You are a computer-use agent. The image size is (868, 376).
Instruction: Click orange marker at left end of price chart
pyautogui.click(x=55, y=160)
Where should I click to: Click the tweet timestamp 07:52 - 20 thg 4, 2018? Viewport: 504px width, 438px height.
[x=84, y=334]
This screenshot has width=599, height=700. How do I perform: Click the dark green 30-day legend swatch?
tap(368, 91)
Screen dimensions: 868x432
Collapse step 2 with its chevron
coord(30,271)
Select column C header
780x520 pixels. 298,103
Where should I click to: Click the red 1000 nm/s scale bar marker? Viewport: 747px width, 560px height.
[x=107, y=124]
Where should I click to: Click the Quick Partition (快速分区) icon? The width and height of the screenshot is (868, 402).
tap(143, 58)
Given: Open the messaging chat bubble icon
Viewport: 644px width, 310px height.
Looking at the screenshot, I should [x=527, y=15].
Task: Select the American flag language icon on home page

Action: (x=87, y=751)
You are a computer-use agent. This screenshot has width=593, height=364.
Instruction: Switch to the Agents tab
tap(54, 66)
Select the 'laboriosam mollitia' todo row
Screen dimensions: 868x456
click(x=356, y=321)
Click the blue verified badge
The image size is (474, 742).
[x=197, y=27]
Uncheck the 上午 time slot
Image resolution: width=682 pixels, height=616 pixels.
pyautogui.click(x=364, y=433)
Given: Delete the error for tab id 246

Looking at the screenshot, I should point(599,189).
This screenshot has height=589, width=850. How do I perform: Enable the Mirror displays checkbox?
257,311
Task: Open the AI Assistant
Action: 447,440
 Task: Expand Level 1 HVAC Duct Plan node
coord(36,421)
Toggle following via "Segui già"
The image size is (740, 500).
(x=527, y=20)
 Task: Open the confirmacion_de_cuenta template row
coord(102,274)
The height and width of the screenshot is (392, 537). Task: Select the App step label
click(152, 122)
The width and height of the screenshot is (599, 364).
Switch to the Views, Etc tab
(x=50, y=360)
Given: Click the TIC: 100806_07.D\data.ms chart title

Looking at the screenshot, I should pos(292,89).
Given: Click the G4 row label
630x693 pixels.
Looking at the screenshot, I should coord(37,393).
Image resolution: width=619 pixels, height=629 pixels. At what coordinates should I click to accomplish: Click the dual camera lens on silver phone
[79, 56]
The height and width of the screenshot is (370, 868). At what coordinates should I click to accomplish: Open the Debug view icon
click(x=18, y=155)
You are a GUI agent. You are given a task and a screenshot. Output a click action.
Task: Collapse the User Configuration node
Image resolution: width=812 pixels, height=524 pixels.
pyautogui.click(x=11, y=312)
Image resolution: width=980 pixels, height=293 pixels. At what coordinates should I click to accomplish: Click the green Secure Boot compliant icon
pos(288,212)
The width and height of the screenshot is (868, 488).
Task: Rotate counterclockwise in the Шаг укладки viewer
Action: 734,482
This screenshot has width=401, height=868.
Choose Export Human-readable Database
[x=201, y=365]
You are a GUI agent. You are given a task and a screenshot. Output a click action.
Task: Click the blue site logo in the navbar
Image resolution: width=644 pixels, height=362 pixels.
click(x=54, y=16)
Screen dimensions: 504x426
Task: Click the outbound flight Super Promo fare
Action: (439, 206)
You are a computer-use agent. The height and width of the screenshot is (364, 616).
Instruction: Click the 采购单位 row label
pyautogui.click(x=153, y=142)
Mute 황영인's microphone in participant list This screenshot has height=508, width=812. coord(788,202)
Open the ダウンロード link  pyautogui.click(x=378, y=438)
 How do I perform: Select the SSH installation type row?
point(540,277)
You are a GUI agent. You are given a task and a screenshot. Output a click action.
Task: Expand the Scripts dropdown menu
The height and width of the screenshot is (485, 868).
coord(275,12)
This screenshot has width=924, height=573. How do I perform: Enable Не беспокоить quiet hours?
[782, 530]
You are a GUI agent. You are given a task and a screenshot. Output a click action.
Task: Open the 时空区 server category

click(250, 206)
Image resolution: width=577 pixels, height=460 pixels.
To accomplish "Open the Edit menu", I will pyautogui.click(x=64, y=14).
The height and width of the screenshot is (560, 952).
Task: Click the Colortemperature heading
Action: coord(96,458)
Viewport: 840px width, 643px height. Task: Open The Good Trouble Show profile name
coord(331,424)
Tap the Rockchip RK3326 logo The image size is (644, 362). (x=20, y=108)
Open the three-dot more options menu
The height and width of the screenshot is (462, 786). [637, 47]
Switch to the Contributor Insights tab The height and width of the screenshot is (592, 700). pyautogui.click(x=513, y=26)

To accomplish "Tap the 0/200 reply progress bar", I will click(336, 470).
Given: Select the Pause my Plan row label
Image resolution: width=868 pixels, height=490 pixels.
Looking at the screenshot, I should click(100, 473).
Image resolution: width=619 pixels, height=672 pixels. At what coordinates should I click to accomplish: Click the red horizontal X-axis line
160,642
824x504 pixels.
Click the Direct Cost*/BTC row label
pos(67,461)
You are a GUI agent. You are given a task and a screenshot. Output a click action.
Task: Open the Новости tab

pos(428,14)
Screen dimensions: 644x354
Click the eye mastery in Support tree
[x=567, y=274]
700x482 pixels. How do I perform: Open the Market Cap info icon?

·····

Task prompt - Write down all of the records again, word for word.

Solution to the problem -
You are a computer-use agent. The image size is (868, 376).
Instruction: Click orange marker at left end of price chart
pyautogui.click(x=55, y=160)
Where should I click to: Click the tweet timestamp 07:52 - 20 thg 4, 2018? Viewport: 504px width, 438px height.
[x=84, y=334]
This screenshot has width=599, height=700. How do I perform: Click the dark green 30-day legend swatch?
tap(368, 91)
Screen dimensions: 868x432
Collapse step 2 with its chevron
coord(30,271)
Select column C header
780x520 pixels. 298,103
Where should I click to: Click the red 1000 nm/s scale bar marker? Viewport: 747px width, 560px height.
[x=107, y=124]
Where should I click to: Click the Quick Partition (快速分区) icon? The width and height of the screenshot is (868, 402).
tap(143, 58)
Given: Open the messaging chat bubble icon
Viewport: 644px width, 310px height.
Looking at the screenshot, I should [x=527, y=15].
Task: Select the American flag language icon on home page

Action: (x=87, y=751)
You are a computer-use agent. This screenshot has width=593, height=364.
Instruction: Switch to the Agents tab
tap(54, 66)
Select the 'laboriosam mollitia' todo row
Screen dimensions: 868x456
click(x=356, y=321)
Click the blue verified badge
The image size is (474, 742).
[x=197, y=27]
Uncheck the 上午 time slot
Image resolution: width=682 pixels, height=616 pixels.
pyautogui.click(x=364, y=433)
Given: Delete the error for tab id 246

Looking at the screenshot, I should point(599,189).
This screenshot has height=589, width=850. How do I perform: Enable the Mirror displays checkbox?
257,311
Task: Open the AI Assistant
Action: 447,440
 Task: Expand Level 1 HVAC Duct Plan node
coord(36,421)
Toggle following via "Segui già"
The image size is (740, 500).
(x=527, y=20)
 Task: Open the confirmacion_de_cuenta template row
coord(102,274)
The height and width of the screenshot is (392, 537). Task: Select the App step label
click(152, 122)
The width and height of the screenshot is (599, 364).
Switch to the Views, Etc tab
(x=50, y=360)
Given: Click the TIC: 100806_07.D\data.ms chart title

Looking at the screenshot, I should pos(292,89).
Given: Click the G4 row label
630x693 pixels.
Looking at the screenshot, I should coord(37,393).
Image resolution: width=619 pixels, height=629 pixels. At what coordinates should I click to accomplish: Click the dual camera lens on silver phone
[79, 56]
The height and width of the screenshot is (370, 868). At what coordinates should I click to accomplish: Open the Debug view icon
click(x=18, y=155)
You are a GUI agent. You are given a task and a screenshot. Output a click action.
Task: Collapse the User Configuration node
Image resolution: width=812 pixels, height=524 pixels.
pyautogui.click(x=11, y=312)
Image resolution: width=980 pixels, height=293 pixels. At what coordinates should I click to accomplish: Click the green Secure Boot compliant icon
pos(288,212)
The width and height of the screenshot is (868, 488).
Task: Rotate counterclockwise in the Шаг укладки viewer
Action: 734,482
This screenshot has width=401, height=868.
Choose Export Human-readable Database
[x=201, y=365]
You are a GUI agent. You are given a task and a screenshot. Output a click action.
Task: Click the blue site logo in the navbar
Image resolution: width=644 pixels, height=362 pixels.
click(x=54, y=16)
Screen dimensions: 504x426
Task: Click the outbound flight Super Promo fare
Action: (439, 206)
You are a computer-use agent. The height and width of the screenshot is (364, 616).
Instruction: Click the 采购单位 row label
pyautogui.click(x=153, y=142)
Mute 황영인's microphone in participant list This screenshot has height=508, width=812. coord(788,202)
Open the ダウンロード link  pyautogui.click(x=378, y=438)
 How do I perform: Select the SSH installation type row?
point(540,277)
You are a GUI agent. You are given a task and a screenshot. Output a click action.
Task: Expand the Scripts dropdown menu
The height and width of the screenshot is (485, 868).
coord(275,12)
This screenshot has width=924, height=573. How do I perform: Enable Не беспокоить quiet hours?
[782, 530]
You are a GUI agent. You are given a task and a screenshot. Output a click action.
Task: Open the 时空区 server category

click(250, 206)
Image resolution: width=577 pixels, height=460 pixels.
To accomplish "Open the Edit menu", I will pyautogui.click(x=64, y=14).
The height and width of the screenshot is (560, 952).
Task: Click the Colortemperature heading
Action: coord(96,458)
Viewport: 840px width, 643px height. Task: Open The Good Trouble Show profile name
coord(331,424)
Tap the Rockchip RK3326 logo The image size is (644, 362). (x=20, y=108)
Open the three-dot more options menu
The height and width of the screenshot is (462, 786). [637, 47]
Switch to the Contributor Insights tab The height and width of the screenshot is (592, 700). pyautogui.click(x=513, y=26)

To accomplish "Tap the 0/200 reply progress bar", I will click(336, 470).
Given: Select the Pause my Plan row label
Image resolution: width=868 pixels, height=490 pixels.
Looking at the screenshot, I should click(100, 473).
Image resolution: width=619 pixels, height=672 pixels. At what coordinates should I click to accomplish: Click the red horizontal X-axis line
160,642
824x504 pixels.
Click the Direct Cost*/BTC row label
pos(67,461)
You are a GUI agent. You are given a task and a screenshot. Output a click action.
Task: Open the Новости tab

pos(428,14)
Screen dimensions: 644x354
Click the eye mastery in Support tree
[x=567, y=274]
700x482 pixels. How do I perform: Open the Market Cap info icon?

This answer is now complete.